* PASSAGE TO READ *
==*==
A lesbian is speaking out about 12 years of imprisonment in a hospital, forced medication, and over 200 electroconvulsive therapy treatments because of her sexuality.
Joan Bellingham, 67, is one of many survivors telling their stories as part of a national inquiry in New Zealand into abuse in state and faith-based care facilities from 1950 to 2000, and she said the abuse started because she wouldn’t hide her sexual orientation.
“I have been gay for as long as I can remember,” Bellingham said, according to the Ontago Daily Times. “I never thought of it as something I needed to hide away.”
Bellingham said that she was told from a young age that she should be more ashamed of herself. Teachers would leave comments on her work about how she has “another thing coming” if she goes into nursing and a tutor “told me homosexuality was wrong, said I wasn’t normal. She said I was depressed and messed up in the head.”
==*==
* YOUR TASK *
Write the next part of the news story about Joan Bellingham, starting right after its final sentence. The lines after this point come from a separate, unrelated source.

* ENTRIES SHOWN *
==*==
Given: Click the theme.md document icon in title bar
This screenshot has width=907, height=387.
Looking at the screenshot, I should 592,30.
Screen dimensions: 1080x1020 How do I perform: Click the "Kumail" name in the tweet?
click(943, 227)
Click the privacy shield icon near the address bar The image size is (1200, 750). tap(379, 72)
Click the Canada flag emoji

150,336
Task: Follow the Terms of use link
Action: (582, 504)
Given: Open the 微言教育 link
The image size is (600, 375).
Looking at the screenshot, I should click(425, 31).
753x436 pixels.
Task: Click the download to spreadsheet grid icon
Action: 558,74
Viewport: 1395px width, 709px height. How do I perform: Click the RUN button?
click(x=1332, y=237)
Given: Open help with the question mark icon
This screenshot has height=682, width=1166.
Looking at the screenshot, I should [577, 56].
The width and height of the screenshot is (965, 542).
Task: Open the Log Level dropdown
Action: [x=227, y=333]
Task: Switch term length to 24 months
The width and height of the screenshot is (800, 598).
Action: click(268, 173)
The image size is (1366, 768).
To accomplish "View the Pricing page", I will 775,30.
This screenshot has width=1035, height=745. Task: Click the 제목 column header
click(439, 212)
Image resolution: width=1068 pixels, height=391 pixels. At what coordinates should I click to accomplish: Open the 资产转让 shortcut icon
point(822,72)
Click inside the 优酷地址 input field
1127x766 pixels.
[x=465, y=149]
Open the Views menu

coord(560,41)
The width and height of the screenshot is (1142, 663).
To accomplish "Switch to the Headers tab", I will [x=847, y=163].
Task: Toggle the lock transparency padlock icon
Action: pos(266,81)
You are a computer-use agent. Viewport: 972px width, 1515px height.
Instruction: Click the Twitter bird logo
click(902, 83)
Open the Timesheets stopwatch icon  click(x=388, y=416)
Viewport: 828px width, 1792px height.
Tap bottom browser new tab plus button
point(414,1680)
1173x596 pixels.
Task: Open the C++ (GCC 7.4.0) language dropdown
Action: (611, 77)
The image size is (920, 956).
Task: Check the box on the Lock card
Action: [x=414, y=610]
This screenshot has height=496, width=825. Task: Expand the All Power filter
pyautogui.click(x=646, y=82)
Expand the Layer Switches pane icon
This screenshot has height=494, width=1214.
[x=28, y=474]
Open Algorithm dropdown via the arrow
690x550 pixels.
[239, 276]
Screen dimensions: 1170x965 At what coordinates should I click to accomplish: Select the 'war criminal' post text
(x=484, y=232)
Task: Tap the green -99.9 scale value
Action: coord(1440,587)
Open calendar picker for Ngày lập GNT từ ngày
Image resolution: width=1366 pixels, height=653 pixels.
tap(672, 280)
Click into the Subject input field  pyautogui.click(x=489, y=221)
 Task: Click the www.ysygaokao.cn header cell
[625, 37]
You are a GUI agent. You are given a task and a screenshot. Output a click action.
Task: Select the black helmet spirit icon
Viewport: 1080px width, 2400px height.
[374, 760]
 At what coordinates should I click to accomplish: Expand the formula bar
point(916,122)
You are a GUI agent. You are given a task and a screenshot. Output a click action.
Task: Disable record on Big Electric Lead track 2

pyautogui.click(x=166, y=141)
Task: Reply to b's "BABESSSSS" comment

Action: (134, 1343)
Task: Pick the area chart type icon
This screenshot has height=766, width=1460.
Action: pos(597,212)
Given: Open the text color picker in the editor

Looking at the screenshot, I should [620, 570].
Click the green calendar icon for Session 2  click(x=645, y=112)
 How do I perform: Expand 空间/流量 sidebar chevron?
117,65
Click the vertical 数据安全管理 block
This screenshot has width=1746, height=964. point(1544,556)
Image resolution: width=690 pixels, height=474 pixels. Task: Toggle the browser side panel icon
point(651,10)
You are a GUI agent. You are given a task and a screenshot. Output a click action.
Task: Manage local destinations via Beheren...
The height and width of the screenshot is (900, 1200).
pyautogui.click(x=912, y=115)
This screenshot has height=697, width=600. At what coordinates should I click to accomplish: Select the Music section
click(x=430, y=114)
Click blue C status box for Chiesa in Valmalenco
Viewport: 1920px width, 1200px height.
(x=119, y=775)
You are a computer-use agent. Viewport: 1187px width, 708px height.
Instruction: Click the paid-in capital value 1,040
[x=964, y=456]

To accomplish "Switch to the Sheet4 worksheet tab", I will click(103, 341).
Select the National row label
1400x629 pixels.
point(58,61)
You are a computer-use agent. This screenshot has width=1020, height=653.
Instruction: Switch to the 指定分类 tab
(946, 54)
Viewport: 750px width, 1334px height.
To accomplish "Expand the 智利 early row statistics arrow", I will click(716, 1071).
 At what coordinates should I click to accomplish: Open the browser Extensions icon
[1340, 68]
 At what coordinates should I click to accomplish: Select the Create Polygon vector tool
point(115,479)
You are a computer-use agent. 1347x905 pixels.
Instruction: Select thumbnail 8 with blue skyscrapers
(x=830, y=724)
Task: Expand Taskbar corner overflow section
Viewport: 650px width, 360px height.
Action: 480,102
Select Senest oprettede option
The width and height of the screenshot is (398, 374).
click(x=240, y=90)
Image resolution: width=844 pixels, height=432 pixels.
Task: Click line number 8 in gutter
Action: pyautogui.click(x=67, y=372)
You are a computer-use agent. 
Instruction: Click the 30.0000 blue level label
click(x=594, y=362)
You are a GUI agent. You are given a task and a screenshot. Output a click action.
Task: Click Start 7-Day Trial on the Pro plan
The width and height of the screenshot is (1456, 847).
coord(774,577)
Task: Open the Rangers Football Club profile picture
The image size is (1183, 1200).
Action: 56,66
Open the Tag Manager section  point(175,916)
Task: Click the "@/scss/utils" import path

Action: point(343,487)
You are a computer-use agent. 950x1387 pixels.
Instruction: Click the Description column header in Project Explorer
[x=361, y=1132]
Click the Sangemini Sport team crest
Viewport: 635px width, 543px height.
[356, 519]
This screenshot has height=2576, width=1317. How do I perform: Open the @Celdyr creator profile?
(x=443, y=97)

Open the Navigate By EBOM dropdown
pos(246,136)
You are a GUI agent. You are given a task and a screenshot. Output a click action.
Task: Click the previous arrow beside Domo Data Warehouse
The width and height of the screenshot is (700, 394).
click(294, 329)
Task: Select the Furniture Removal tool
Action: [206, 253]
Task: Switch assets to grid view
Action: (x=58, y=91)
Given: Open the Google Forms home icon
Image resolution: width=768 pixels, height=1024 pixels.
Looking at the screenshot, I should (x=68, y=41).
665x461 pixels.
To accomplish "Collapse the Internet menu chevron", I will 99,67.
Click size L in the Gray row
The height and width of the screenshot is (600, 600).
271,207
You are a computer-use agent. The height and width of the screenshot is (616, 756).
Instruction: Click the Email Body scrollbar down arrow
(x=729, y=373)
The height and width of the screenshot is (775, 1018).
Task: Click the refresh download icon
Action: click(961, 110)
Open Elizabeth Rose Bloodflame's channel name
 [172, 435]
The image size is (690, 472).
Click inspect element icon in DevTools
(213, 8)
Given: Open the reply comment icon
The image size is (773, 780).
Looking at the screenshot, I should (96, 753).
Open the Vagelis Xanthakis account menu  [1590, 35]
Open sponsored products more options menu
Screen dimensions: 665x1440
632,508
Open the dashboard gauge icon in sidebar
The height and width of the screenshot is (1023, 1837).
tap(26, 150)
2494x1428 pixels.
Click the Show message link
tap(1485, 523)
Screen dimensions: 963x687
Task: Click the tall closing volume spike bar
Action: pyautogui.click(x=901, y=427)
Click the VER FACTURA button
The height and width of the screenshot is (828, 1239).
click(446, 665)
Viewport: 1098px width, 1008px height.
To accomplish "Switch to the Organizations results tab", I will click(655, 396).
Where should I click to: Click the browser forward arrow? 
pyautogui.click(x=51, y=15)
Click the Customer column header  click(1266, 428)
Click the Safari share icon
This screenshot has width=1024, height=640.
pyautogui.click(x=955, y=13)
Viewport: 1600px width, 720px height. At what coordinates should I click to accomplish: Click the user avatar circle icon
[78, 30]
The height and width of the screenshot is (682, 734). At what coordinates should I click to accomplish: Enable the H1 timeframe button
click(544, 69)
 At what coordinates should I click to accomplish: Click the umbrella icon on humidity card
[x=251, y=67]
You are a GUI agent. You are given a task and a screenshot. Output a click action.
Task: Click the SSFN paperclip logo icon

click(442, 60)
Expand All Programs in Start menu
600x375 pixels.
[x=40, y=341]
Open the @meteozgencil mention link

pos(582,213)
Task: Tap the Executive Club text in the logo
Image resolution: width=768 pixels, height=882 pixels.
==*==
* EXERCISE OUTPUT *
She was a nurse trainee at the Burwood Hospital in Christchurch when she was 18-years-old in 1970. She said that she was bullied by others at the hospital and people spread rumors about her because she was “very open about” about her sexual orientation. The rumors turned vicious, as she was accused of stealing medication.
She was taken to the Princess Margaret Hospital one day when she was at work: “I didn’t have my clothes with me or anything. I had no choice in the matter.”
Over the next 12 years, she would be in and out of that hospital, getting admitted 24 times. She was diagnosed with a “neurotic personality disorder” and given drugs to “quieten me down” when she said that she didn’t belong in the hospital. She was later diagnosed with schizophrenia.
Bellingham said that her parents weren’t any help since they saw doctors as authorities who were “like gods.”
During this time, no one would listen to her. Bellingham said that she was given a variety of drugs but never told what they were or what the side effects were. Doctors’ notes from the hospital showed that she was sometimes given three times the recommended dosage of drugs.
She was also forced to undergo electroconvulsive therapy over 200 times. Medical staff would give her a muscle relaxant and she would lose control of her body. Her hands were put in boiling water so that staff could find her veins.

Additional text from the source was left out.